The Bund And JGB Anchor?

Treasuries are at almost at record spreads on some  maturities vis-à-vis the German bund, and foreigners are on a buying strike as the above data show.

How can an anchor be an anchor if there are no buyers?   One asset arbitrage?

It is also not normal for the 10-year to be trading in such a tight range with a record short position in the futures market.  The average daily move in the VIX has increased from 0.20 percent in 2016, to 1.37 percent in 2017, and shorts are now hardly spooked by a 500 point flop in the Dow.

Something must be going on beneath the earth’s crust.  We have our ideas.

Dollar Strength

The recent dollar strength may be a signal foreigners are getting yield-hungry again, however.   We are not so sure the rally has legs.

Market concerns over the political stability of the U.S may trump yield-seeking for the rest of the year.

How Foreign Flows Contributed To The Housing Bubble

We are not going to spend much time here but we are starting coming around to Mr.
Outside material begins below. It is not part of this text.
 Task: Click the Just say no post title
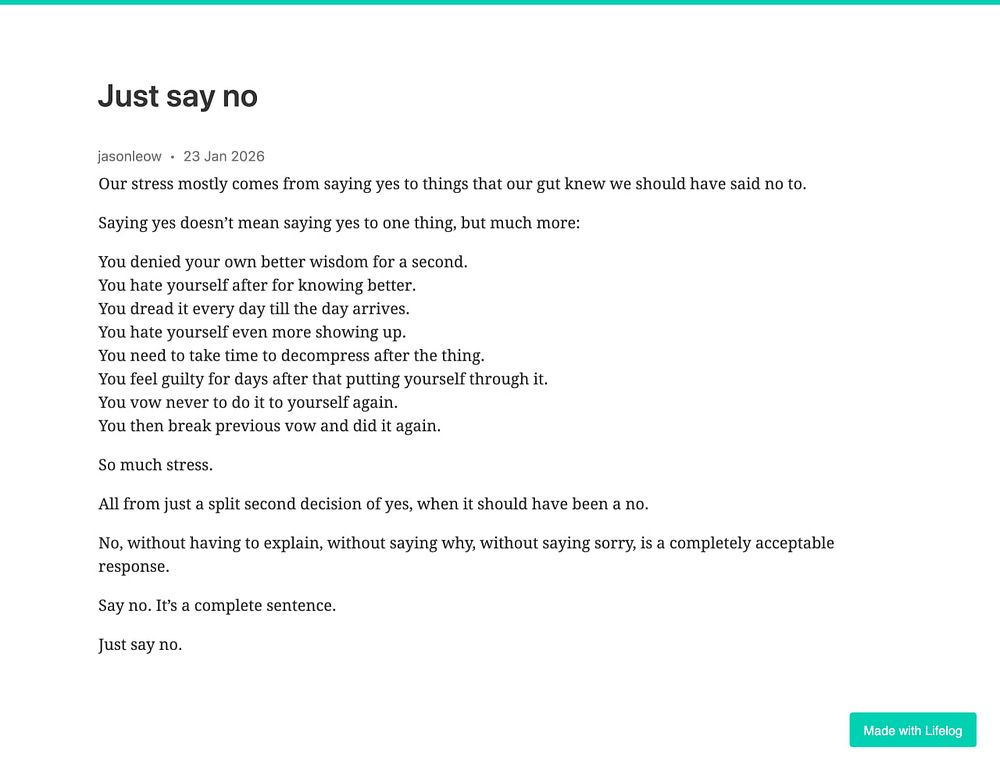click(x=178, y=96)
Greenspan’s reasoning.  The lack of response of long-term yields to a 425 bps increase in the Fed Funds rate from 2004-2006  greatly contributed to the housing bubble.  The 10-year yield only moved up 52 bps from when the Fed started their tightening to when they paused.

Take a look at the chart.

https://www.zerohedge.com/sites/default/files/inline-images/may2_mortgage-debt_gdp.png?itok=yzXhWh6T

The Fed’s interest rate hikes didn’t even put a dent in the momentum of the housing bubble. Household mortgage debt continued to rise from 60 to 72 percent of GDP from the first interest rate hike before the market collapsed on itself.

Bubbles are hard to pop.

https://www.zerohedge.com/sites/default/files/inline-images/may2_phases-of-housing-bubble1.png?itok=a2Dis-7Z

Why Long-Term Yields Didn’t Respond

Simple.

As, always and everywhere, capital flows or the recycling thereof.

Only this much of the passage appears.